— WHAT THE TASK ASKS —
All of the data below should be set down again verbatim, without any images.

[Records from a dataset]
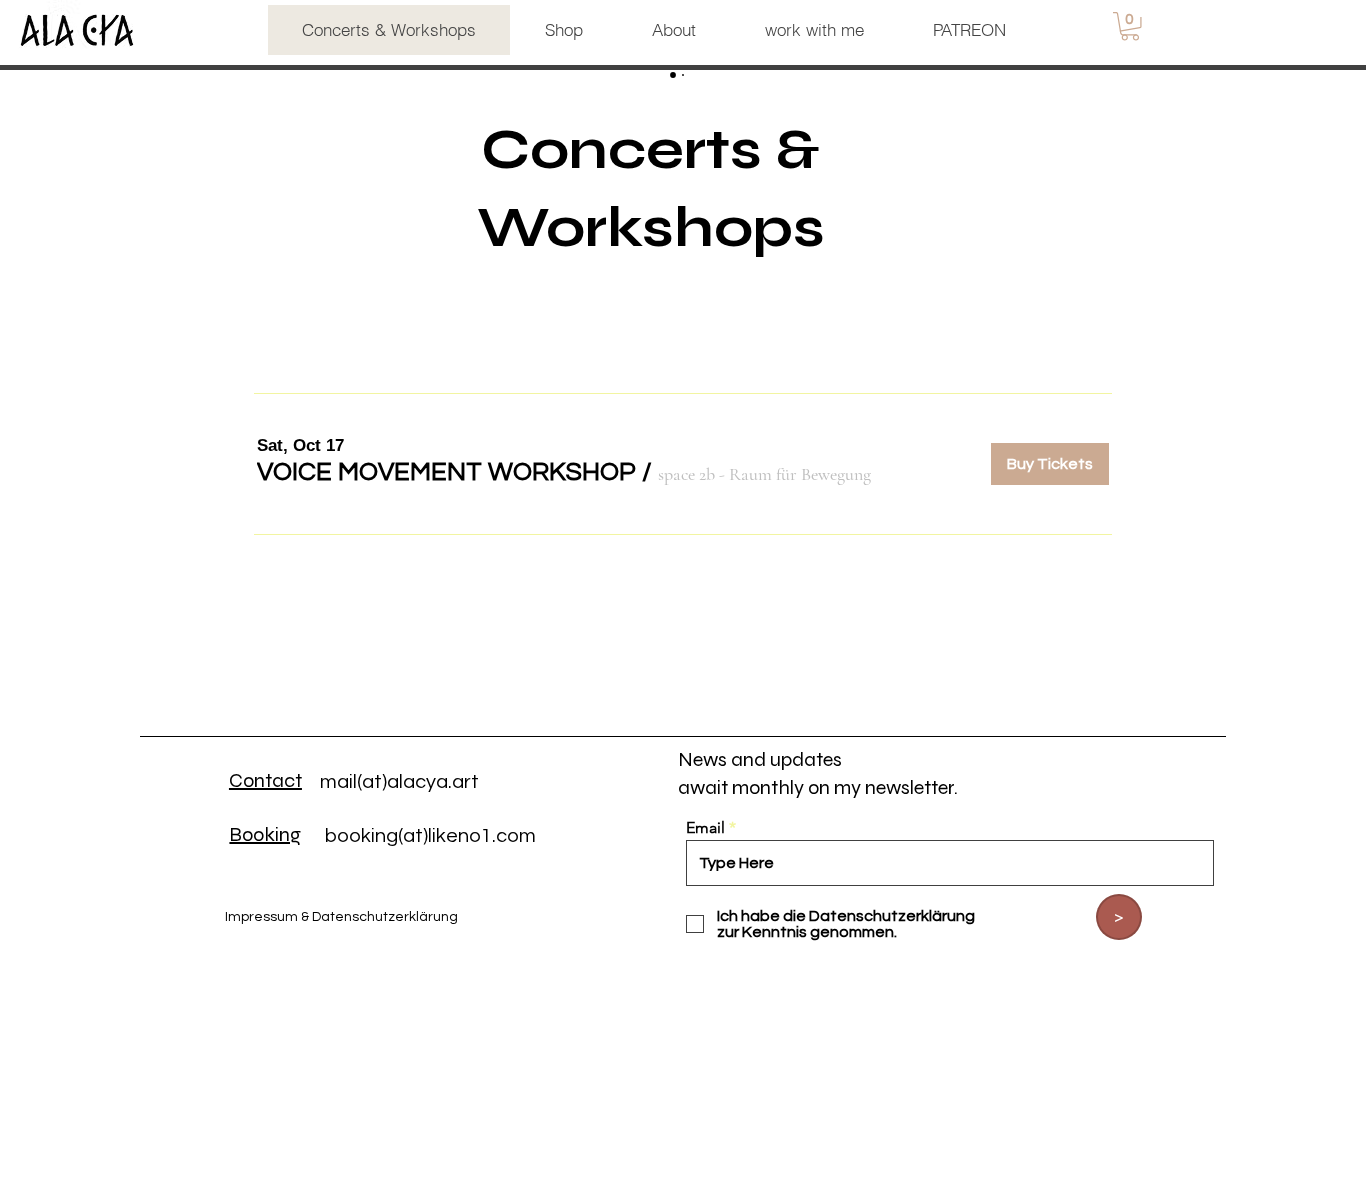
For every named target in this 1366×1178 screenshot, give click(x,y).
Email (705, 828)
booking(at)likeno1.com (430, 836)
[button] (1130, 26)
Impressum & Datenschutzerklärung (341, 917)
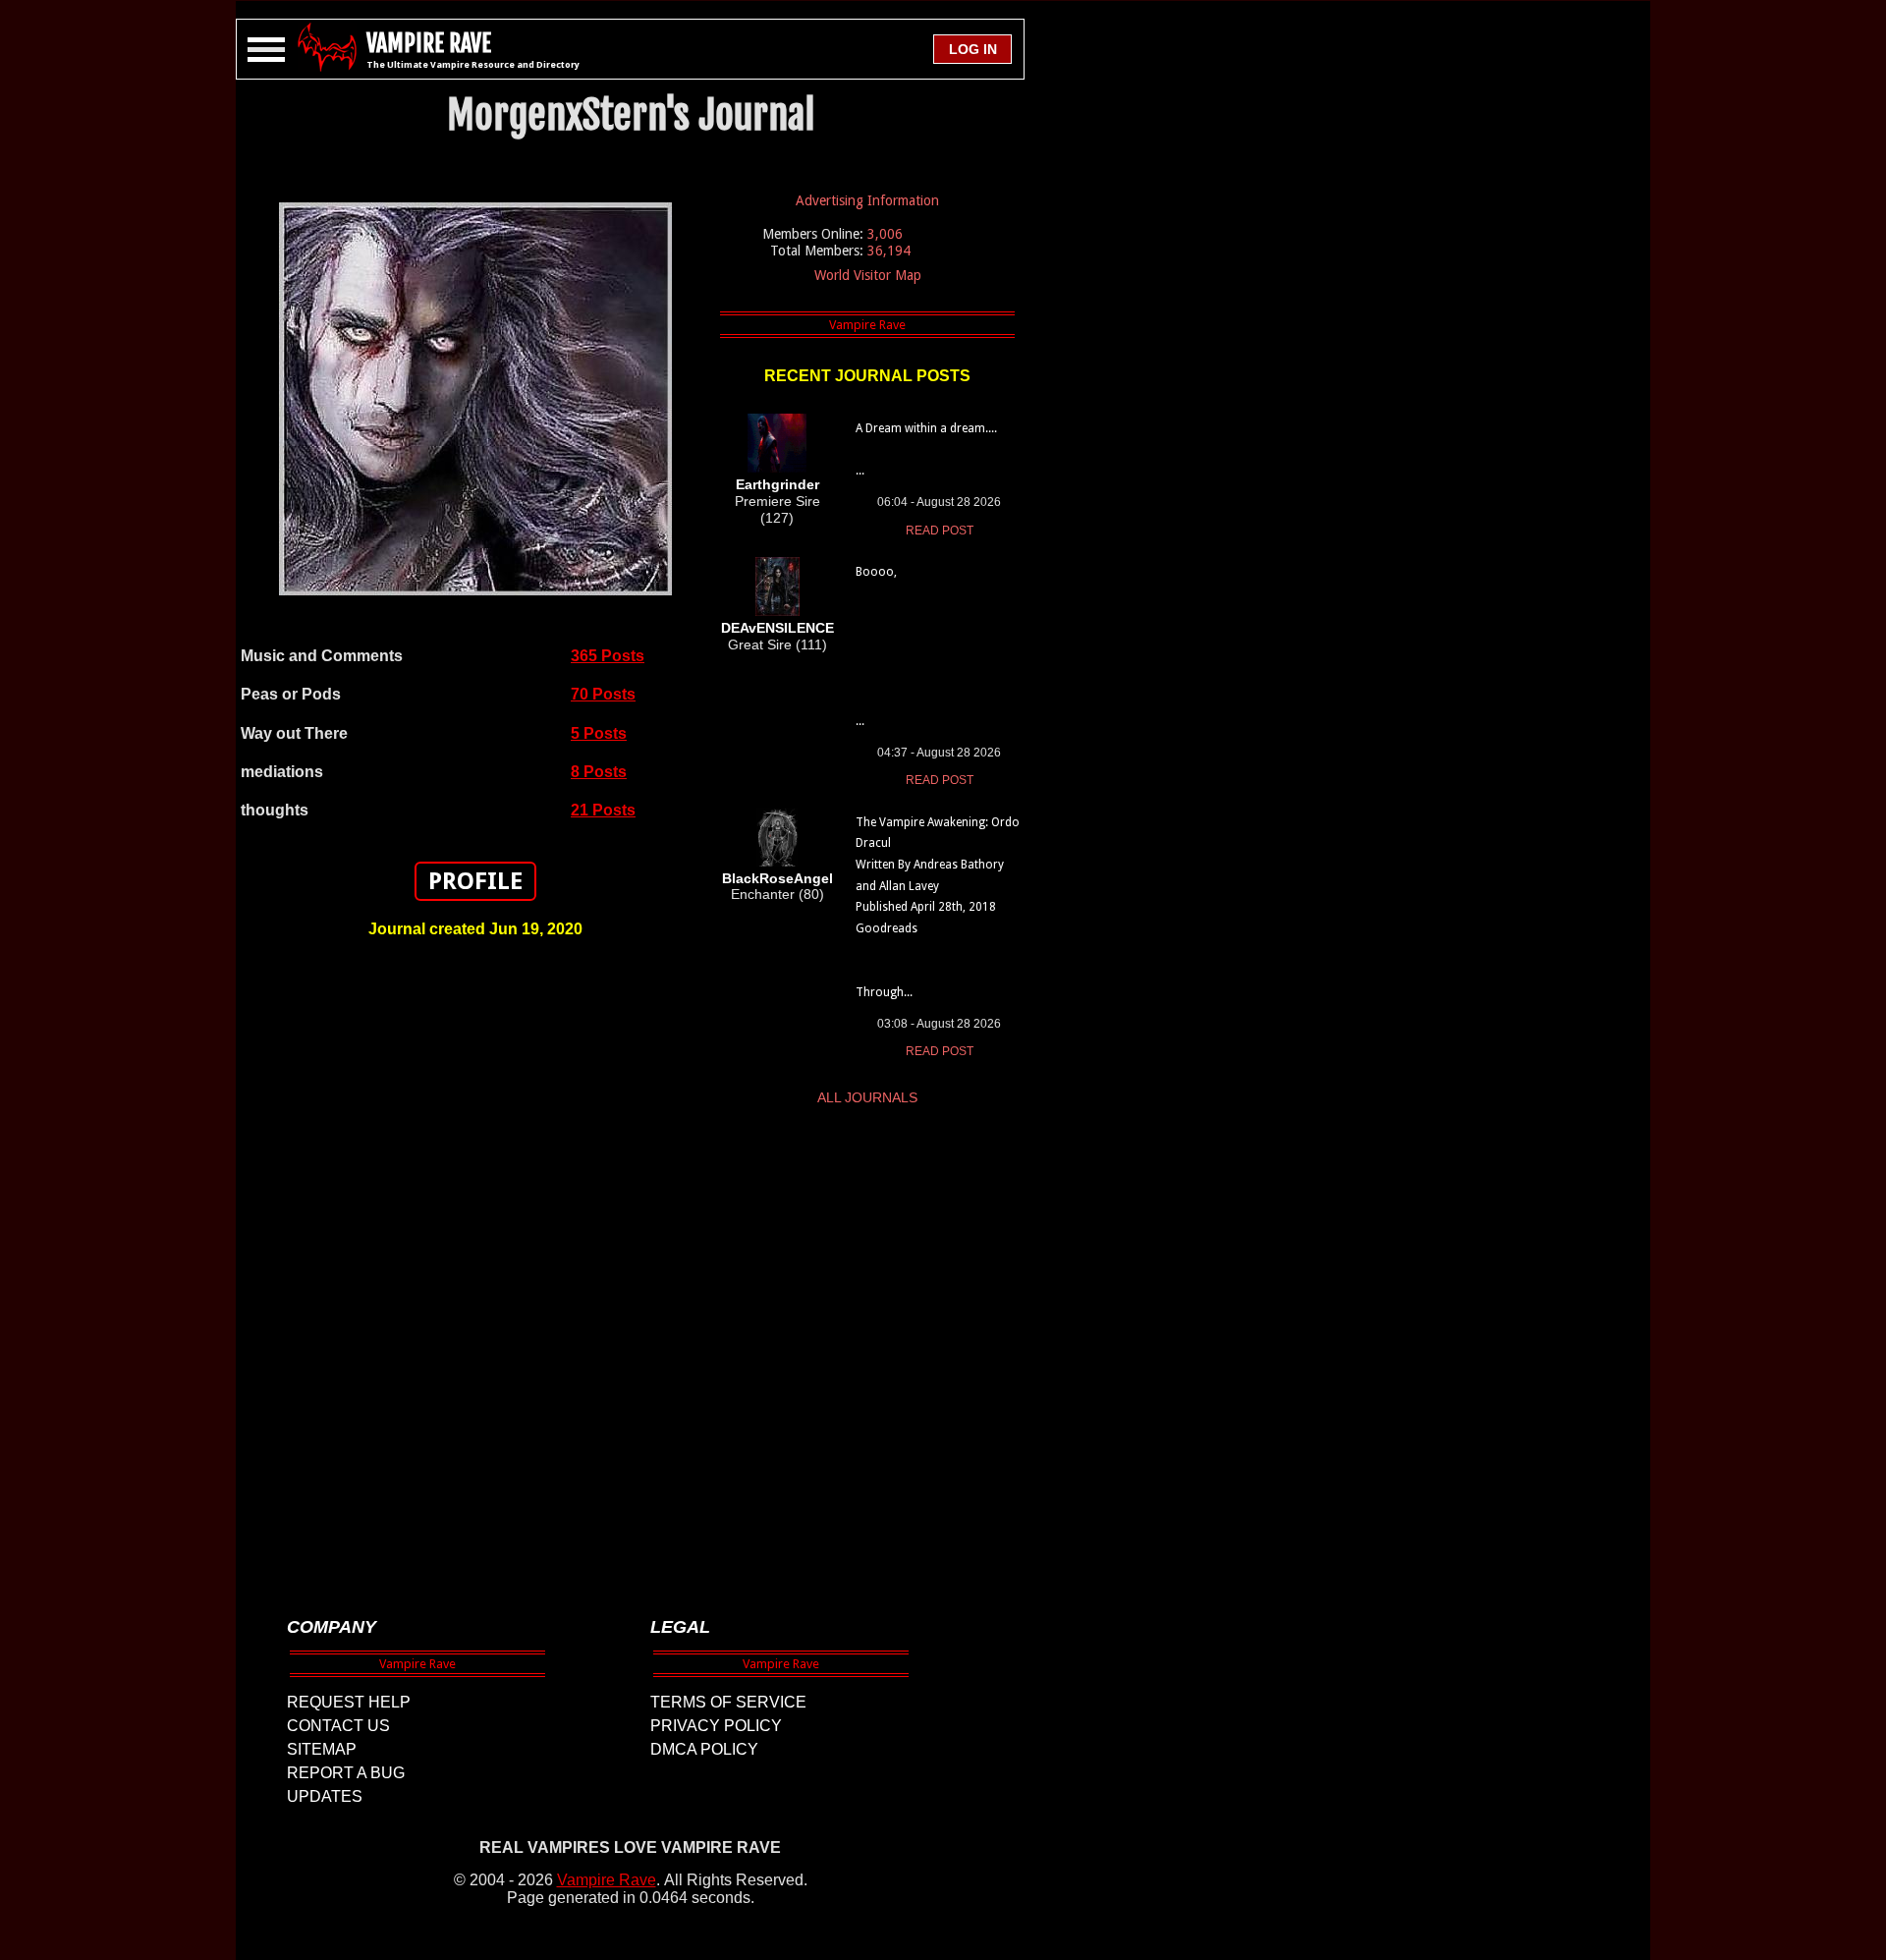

— ANSWER FOR THIS EXERCISE —
For every named target in this 1366×1178 screenshot, give click(x,y).
Email (705, 828)
booking(at)likeno1.com (430, 836)
[button] (1130, 26)
Impressum & Datenschutzerklärung (341, 917)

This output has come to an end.